Wednesday, March 9, 2016

Short Hot Spring?

Is this going to be CPE redux? We've seen this scenario before: lycée students get a bee in their bonnet about a proposed reform in part intended, say its proponents, to break down the insider-outsider job market in France and open up more positions to young people, currently locked out by the high cost and high risk of new hires in an uncertain economic climate. The young people don't believe the reformers' promises, however, and are instead persuaded by the rhetoric of the organizations dedicated to protecting the position of the insiders, namely, the unions.

Of course, that way of presenting the conflict is quite slanted and unfair. One could look instead at the supposedly neutral technical analysis of the labor market by leading economists who favor the El Khomri plan. Unfortunately, the economists pay little attention to some of the more unfortunate details of the proposal, which makes many concessions to employers concerned with obtaining more "flexibility" in hiring and scheduling and offers short shrift to workers more concerned with the "security" side of the famous "flexicurity" nostrum for solving persistent unemployment problems.

There is a serious debate to be had here, but once the students take to the streets, as they are doing today along with union marchers, the issues have a way of getting lost in the fog of fumigènes. I would forecast a long hot summer, except that the track record of the Hollande government has been to cave quickly when opposition turns militant (remember the withdrawal of the ecotax after the attacks on les portiques électroniques by the bonnets rouges). If the protests really get going, it may instead be a short hot spring. It took a month of demonstrations to scuttle retirement reform in 1995, two weeks to scuttle the CPE. Will the Loi El Khomri last even a week?


Anonymous said...

From PS insiders, this is a power play. That is, some people in the government never meant for the law to go through, but intended to use the student base to agitate and make the ("social liberal") government appear "à l'écoute des jeunes/du peuple" by conceding the points, after discussion... that they'd always wanted to concede in the first place. And, in the process, cut Valls' ego down to size a bit, and reduce the influence of those who have no problem with the law as it stands.

Right now, the students are super flexible. They work, on average for two years after their Master's degree, for about 400 euros a month, then they're hired and let go at will...

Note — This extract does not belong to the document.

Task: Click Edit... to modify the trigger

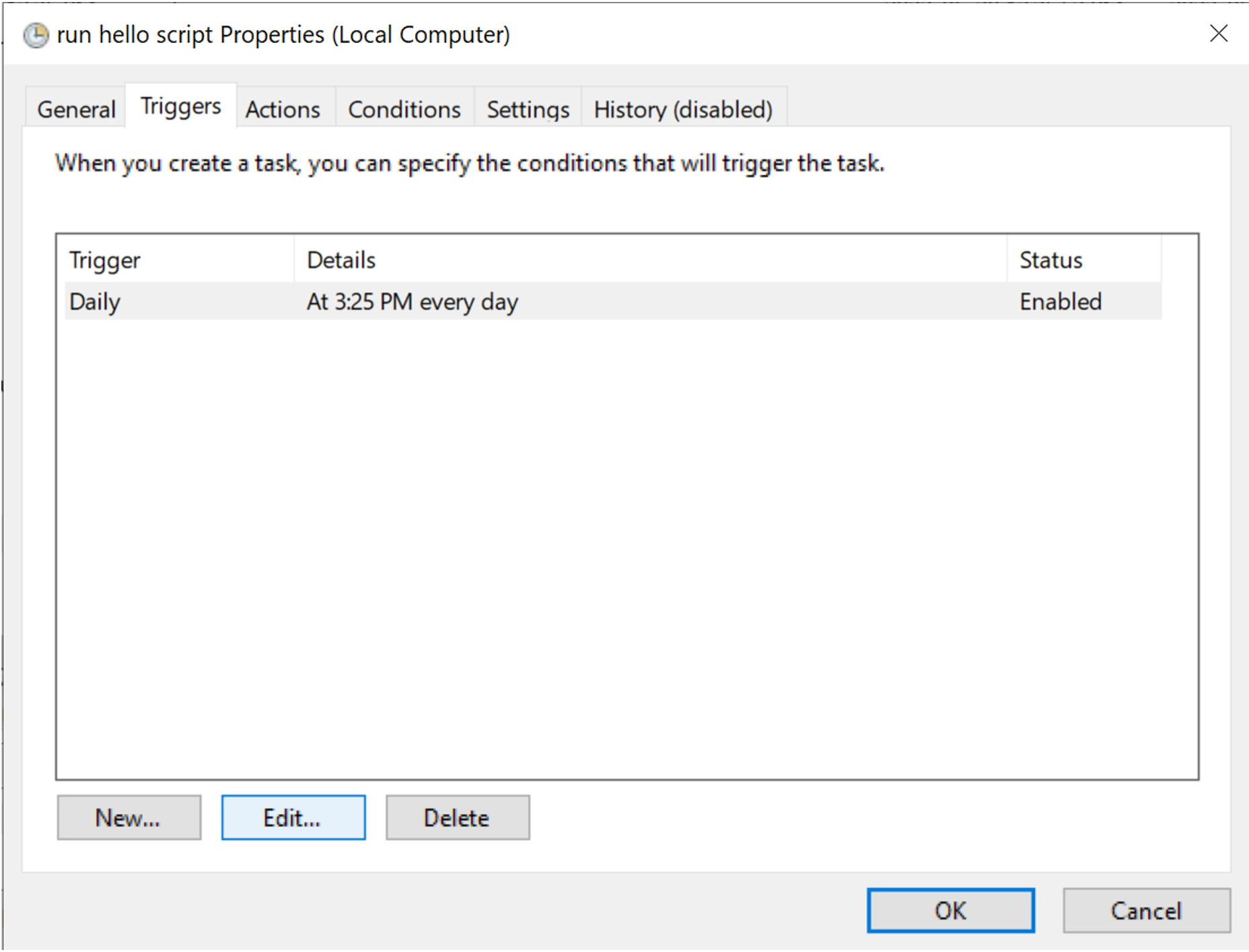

An example: right now, employees have the right to 11 hours of uninterrupted rest time. For instance, if they stop work at 11pm, they can't be made to return to work till 10 am the next day. If they stop work at 6pm, they can't start the early shift at 5 (unless they're on shift work and paid for it). The new law keeps the 11 hours of rest time per work day.... but.... allows them to be "fractioned". Meaning a cashier with a 25h contract (most common situation) could be made to come at 8 am and stay till 10pm, with only 4 hours of work, paid 4 hours, each day. Or someone could be made to work 9-5, then 10pm-3am, then have to be back at 9 am because there were 11 hours total between 5 and 10pm, then between 3 am and 9 am.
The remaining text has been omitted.